Realtime comment feedback on Facebook:  This is the realtime feedback you get when someone somewhere in the world is typing a comment on a post you are currently looking at. To a non-developer, this is just…..easy. But trust me, this is not only difficult, but also quite tricky. For the developers, think about it, you have a newsfeed with 100 posts, you could use a WebSocket connection to the server to listen for activity on each of these posts right? Not really, it’s wasteful because the user cannot look at 100 posts at the same time. So basically, you need to switch the WebSocket listeners as the user scrolls upward or downward. Now, a client or a manager might like this feature, but most likely will not understand why it should take so much time.

Realtime driver tracking in Uber:
When you log in to the Uber App, the App shows you a bunch of drivers driving around you in realtime. At first glance, it seems easy to implement, but it is more tricky than simple.

Augmented Reality on Snapchat (Snapchat Filters):  For some odd reason, a lot of non-programmers feel that the Snapchat filters are easy to implement.

There are a lot more but the point should be clear by now. If you as an individual or a company is not willing to invest the money, resources and time that these big guys have invested, then don’t try to compete.  Start with your MVP and grow from there. You might eventually grow exponentially and actually start the real competition.  As mentioned above, what is impossible is impossible.

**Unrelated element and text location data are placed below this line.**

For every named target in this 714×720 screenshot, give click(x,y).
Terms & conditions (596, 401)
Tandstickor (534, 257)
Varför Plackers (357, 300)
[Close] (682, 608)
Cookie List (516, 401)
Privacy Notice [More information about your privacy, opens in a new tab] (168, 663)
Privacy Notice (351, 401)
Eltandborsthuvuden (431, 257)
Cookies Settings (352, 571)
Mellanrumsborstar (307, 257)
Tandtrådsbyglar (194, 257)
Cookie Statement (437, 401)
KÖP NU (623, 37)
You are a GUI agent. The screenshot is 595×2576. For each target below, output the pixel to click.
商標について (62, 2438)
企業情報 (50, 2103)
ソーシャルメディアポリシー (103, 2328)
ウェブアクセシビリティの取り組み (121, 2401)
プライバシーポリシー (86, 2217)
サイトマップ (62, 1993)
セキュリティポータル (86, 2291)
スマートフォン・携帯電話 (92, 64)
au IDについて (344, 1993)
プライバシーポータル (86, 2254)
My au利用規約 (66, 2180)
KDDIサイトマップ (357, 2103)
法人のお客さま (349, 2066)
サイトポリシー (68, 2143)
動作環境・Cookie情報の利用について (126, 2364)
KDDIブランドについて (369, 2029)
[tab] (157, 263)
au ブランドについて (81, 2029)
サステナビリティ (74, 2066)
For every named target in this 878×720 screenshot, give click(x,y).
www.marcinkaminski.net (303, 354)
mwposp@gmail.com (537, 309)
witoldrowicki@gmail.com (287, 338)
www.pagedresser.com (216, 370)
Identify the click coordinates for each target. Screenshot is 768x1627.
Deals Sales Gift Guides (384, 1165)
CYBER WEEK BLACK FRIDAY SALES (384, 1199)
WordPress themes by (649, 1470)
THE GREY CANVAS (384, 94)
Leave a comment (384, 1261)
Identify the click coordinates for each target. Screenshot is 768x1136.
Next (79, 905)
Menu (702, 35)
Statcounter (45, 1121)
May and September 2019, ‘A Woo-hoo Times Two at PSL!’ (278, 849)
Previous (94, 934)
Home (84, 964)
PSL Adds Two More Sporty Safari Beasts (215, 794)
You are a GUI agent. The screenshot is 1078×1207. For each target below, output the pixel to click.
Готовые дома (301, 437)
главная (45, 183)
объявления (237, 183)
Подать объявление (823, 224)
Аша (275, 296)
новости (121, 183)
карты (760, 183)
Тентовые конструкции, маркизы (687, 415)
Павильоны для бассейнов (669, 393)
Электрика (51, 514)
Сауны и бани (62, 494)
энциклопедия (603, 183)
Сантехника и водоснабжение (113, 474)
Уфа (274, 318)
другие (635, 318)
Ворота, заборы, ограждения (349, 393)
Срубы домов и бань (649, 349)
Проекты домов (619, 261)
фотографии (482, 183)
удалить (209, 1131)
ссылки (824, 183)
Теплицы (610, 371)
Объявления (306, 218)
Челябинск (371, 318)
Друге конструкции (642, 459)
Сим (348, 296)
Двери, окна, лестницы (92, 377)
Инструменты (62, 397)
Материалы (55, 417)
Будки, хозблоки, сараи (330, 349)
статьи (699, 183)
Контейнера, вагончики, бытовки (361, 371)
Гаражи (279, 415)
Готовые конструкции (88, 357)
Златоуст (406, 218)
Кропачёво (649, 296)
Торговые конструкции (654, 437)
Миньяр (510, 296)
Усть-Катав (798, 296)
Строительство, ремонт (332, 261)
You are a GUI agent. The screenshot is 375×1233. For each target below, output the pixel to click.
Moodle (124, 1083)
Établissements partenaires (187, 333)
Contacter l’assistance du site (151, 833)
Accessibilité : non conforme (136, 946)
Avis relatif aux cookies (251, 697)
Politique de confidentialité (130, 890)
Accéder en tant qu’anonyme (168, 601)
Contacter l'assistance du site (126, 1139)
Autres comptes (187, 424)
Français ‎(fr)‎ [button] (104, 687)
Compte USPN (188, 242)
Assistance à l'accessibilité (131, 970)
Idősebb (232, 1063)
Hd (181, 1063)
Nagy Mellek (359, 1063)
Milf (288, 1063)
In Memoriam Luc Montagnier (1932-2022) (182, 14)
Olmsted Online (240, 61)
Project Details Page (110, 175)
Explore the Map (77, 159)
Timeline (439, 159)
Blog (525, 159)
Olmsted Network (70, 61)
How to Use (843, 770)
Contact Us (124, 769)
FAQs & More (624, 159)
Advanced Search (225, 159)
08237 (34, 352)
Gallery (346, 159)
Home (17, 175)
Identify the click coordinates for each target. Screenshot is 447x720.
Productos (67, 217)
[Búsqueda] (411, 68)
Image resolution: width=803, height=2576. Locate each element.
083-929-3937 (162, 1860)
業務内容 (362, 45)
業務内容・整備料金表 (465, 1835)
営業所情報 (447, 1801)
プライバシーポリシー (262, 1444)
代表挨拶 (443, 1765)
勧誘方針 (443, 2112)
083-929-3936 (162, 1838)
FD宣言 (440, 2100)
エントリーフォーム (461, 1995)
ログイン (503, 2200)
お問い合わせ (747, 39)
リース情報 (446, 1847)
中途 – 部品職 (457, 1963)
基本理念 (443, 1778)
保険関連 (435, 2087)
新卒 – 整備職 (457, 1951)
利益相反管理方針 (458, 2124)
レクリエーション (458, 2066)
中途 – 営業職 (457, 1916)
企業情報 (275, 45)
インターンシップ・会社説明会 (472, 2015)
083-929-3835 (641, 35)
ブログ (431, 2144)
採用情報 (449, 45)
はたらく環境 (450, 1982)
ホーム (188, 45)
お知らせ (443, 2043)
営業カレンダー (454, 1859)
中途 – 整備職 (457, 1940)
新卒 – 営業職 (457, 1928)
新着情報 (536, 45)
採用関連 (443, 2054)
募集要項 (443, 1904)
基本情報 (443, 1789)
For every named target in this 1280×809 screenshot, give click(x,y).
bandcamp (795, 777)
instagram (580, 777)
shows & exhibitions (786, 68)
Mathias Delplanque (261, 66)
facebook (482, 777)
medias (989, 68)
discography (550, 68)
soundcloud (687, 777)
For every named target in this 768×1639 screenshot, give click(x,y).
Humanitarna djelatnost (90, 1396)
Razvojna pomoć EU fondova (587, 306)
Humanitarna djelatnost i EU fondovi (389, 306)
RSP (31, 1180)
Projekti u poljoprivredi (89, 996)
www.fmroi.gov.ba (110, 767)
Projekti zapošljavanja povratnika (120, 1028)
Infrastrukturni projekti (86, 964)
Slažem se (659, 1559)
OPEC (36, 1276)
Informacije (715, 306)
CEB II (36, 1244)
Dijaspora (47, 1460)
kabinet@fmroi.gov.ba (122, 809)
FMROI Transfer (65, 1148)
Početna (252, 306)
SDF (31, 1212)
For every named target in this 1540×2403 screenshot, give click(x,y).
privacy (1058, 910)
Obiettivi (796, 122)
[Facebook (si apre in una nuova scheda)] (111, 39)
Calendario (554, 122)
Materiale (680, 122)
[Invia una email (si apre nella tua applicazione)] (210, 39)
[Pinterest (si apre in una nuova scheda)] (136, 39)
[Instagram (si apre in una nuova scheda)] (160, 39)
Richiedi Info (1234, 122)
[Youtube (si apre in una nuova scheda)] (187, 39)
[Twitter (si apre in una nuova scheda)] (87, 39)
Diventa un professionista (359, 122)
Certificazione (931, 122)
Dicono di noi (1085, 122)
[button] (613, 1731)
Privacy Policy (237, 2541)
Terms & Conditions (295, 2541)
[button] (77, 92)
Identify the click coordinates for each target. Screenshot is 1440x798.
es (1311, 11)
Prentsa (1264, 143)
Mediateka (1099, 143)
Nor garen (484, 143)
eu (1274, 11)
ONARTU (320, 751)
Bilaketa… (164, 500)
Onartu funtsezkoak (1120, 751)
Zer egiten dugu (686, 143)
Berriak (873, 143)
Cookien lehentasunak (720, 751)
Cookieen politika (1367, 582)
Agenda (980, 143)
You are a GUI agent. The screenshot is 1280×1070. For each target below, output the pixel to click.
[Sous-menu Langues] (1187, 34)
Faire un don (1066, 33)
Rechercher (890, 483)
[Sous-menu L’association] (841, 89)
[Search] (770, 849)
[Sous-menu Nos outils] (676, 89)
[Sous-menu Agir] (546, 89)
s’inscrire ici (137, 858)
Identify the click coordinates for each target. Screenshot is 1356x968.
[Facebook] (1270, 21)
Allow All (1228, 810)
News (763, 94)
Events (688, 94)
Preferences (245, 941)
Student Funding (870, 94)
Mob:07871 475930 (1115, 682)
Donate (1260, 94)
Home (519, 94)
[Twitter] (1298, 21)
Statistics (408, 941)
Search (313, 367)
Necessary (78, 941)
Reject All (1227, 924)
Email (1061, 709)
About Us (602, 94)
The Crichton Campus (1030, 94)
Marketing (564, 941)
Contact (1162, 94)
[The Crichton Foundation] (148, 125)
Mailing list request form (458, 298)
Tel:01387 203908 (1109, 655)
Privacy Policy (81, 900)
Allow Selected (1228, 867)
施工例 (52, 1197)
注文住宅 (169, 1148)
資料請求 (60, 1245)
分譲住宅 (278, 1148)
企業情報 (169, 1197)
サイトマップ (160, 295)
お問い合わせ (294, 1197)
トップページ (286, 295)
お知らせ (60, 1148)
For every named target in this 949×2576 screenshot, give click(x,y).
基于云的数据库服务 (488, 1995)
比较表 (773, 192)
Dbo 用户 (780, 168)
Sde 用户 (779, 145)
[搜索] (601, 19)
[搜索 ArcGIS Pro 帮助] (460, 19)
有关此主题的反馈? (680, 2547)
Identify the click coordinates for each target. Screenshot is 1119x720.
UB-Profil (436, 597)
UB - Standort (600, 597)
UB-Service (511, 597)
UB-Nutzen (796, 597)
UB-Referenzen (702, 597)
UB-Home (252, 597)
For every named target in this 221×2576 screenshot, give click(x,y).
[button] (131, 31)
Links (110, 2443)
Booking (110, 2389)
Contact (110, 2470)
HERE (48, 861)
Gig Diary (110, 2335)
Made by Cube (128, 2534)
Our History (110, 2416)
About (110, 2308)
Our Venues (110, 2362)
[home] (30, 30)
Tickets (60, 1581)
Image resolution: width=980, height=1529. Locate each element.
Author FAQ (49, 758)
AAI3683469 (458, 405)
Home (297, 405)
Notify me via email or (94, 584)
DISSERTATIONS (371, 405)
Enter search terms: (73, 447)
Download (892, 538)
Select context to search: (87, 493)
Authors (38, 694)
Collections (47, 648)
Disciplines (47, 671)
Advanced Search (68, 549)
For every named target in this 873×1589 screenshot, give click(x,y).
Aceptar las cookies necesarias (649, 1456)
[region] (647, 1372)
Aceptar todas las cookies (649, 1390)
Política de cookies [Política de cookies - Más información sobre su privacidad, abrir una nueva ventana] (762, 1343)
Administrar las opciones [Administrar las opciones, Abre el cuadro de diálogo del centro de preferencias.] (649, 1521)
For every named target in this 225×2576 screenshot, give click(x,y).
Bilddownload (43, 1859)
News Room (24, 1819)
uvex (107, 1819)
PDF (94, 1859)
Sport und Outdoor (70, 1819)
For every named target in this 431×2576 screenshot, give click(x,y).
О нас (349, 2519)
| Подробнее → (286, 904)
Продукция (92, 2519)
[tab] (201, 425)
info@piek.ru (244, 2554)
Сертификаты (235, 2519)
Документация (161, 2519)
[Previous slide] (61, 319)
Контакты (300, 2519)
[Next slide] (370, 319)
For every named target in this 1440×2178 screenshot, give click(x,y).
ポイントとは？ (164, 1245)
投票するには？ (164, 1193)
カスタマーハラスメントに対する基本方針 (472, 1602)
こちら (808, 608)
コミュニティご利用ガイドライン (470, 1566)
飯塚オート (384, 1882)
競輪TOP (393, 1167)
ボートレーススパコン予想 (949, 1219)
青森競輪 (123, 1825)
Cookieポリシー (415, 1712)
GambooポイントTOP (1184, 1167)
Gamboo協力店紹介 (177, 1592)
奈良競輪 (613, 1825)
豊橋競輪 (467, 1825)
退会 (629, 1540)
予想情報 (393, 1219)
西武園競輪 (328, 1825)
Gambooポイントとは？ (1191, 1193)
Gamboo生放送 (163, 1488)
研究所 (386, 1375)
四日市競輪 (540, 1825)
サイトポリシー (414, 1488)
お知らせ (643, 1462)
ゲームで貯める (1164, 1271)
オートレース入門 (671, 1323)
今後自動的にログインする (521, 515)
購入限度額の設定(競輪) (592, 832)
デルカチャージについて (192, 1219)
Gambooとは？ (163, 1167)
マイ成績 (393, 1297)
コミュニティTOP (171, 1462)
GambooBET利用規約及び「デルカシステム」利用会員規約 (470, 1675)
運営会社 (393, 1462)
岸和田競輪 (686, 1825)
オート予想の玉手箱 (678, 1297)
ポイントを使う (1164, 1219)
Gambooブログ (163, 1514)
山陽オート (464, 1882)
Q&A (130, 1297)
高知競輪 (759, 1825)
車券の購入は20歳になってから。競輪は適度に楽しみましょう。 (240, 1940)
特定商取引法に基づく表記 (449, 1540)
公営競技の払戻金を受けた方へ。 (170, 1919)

To conclude, Nigerian factors can be very well avoided. Guilty Developers simply need to change their general mentality, Aim towards perfection because it can be achieved.  In addition, if you are not a programmer but need to hire a programmer to implement some features, you need to do some research on what it actually takes to implement the features you desire.


2 Comments

  • KO November 20, 2019 @ 5:39 am

    Very well said. Expository and hope it adds to the knowledge base of Programmers. Kudos.

  • Whales November 22, 2019 @ 5:21 pm

    I can’t agree less, most especially the impossible deadlines part set by clients, they forget the fact that when you rush developing a product, It will obviously be prone to bugs, And now they will also set impossible deadlines for fixing those bugs and that’s how we end up pushing bugs to productions and acting like nothing happen.
    Also, @FincoApps, you forgot to mention the fact that Nigerian clients always search for cheap developers rather than paying the experienced once to handle the core aspect of their product.